Старый, мудрый Билли Уайлдер разводил руками: "Если бы знал, сам бы этим воспользовался".
В дефинициях захлебнуться можно: утонченность, стильность, интеллектуальный шарм, элегантность, отточенное остроумие, мастерство подтекста. Поверхностно? Но тайна Любича как раз в том, что культуре своей эпохи, взращенной на глубоком, тяжелом психологизме Стриндберга или Чехова, он противопоставил скольжение по поверхности человеческих отношений. Истории о видимости, о пустых и не очень хороших людях, жаждущих денег ради денег и секса ради секса. Но почему эти истории вызывают у зрителей внезапные вспышки острой печали и сочувствия к героям, а точнее говоря — к самим себе?
Беззаботная "Серенада трех сердец" (1933) — не что иное, как репетиция высокой трагедии Франсуа Трюффо "Жюль и Джим". Когда героиня Мириам Хопкинс в приступе наигранной истерики падает на софу, в воздух вздымается облачко не просто пыли, а праха всех страстей, надежд и иллюзий, праха человеческого удела.
Touch — и это облачко, и иные пустячки, возвышенные Любичем до экзистенциальных символов. Золотая рыбка, чье скольжение по глади воды на мгновение искажает отражение целующихся любовников, или неприбранный гостиничный столик на двоих, выдающий любовную связь героев. И — пресловутые двери отелей и гарсоньерок, претворенные Любичем во врата между правдой и ложью.

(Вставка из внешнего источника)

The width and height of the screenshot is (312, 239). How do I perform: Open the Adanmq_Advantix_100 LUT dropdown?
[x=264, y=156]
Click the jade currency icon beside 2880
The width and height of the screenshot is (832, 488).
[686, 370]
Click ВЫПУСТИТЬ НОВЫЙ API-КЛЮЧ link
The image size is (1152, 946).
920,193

"Двери! Режиссер дверей! Кроме дверей, его ничего не интересует!" — с таким рыком бежала Мэри Пикфорд со съемочной площадки "Розиты" (1923).
И наконец, touch — это просто "тюк!". В "Этом смутном чувстве" (1941) герой, по-дружески разведясь с женой, закладывал адскую машину под семейную идиллию своего преемника. Объяснял, что снять нервную икоту и привести в доброе расположение духа "их" жену Джилл — проще простого: достаточно ткнуть ее пальцем в живот и воскликнуть: "Тюк!"
Само собой разумеется, что Джилл ничто в жизни так не ненавидела, как это инфантильное "тюк!".